Rumours spread in Tianjin that the nuns were kidnapping and abusing children at the orphanage. In 1870, the Tianjin massacre occurred, wherein mobs of Chinese attacked several churches in Tianjin, including the mission site for the Daughters of Charity, which was destroyed. Ten nuns died in the attack.

The buildings were rebuilt following the destruction. However, the mission was destroyed again in 1900 during the Boxer Rebellion by the Boxers.

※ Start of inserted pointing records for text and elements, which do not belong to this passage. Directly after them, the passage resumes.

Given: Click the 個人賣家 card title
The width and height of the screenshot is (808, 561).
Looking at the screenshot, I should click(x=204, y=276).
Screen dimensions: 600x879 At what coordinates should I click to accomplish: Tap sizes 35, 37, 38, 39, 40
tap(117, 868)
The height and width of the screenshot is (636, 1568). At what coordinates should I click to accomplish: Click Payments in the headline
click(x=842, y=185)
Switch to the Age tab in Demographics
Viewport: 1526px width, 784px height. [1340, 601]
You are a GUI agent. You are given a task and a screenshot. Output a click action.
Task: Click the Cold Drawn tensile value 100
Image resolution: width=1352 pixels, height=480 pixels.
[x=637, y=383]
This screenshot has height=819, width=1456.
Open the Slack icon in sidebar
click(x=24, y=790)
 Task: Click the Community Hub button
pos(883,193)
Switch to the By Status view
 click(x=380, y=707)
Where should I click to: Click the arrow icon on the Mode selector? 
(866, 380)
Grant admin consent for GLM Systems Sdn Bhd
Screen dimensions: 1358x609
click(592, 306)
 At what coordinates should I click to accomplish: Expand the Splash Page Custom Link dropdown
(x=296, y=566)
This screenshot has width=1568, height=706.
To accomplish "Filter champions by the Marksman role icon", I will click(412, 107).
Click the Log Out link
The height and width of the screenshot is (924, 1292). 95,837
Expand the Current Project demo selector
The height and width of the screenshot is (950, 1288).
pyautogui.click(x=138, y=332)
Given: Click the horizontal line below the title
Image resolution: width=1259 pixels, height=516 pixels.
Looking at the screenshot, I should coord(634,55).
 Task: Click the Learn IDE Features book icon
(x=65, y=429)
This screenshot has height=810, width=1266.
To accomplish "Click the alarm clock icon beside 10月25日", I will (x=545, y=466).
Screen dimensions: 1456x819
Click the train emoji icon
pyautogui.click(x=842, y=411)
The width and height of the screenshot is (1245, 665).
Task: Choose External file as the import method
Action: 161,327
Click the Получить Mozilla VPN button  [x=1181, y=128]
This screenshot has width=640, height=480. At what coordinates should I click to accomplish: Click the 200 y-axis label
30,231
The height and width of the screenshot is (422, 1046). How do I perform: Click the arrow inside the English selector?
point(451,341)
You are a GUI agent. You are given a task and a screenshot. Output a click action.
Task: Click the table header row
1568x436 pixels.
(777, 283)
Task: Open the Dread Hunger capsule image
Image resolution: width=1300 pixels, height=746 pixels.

It was rebuilt again at the same site in 1904. It was still used as an orphanage and a church by the nuns.

At the time of the communist takeover of China in 1949, the orphanage had 471 orphans being taken care of by the nuns. In 1950, the new communist government expelled all foreign missionaries from China including the missionary nuns. The orphanage subsequently closed as a result. The site was taken over by the government and its buildings were repurposed for a government-run children's home and a handkerchief factory.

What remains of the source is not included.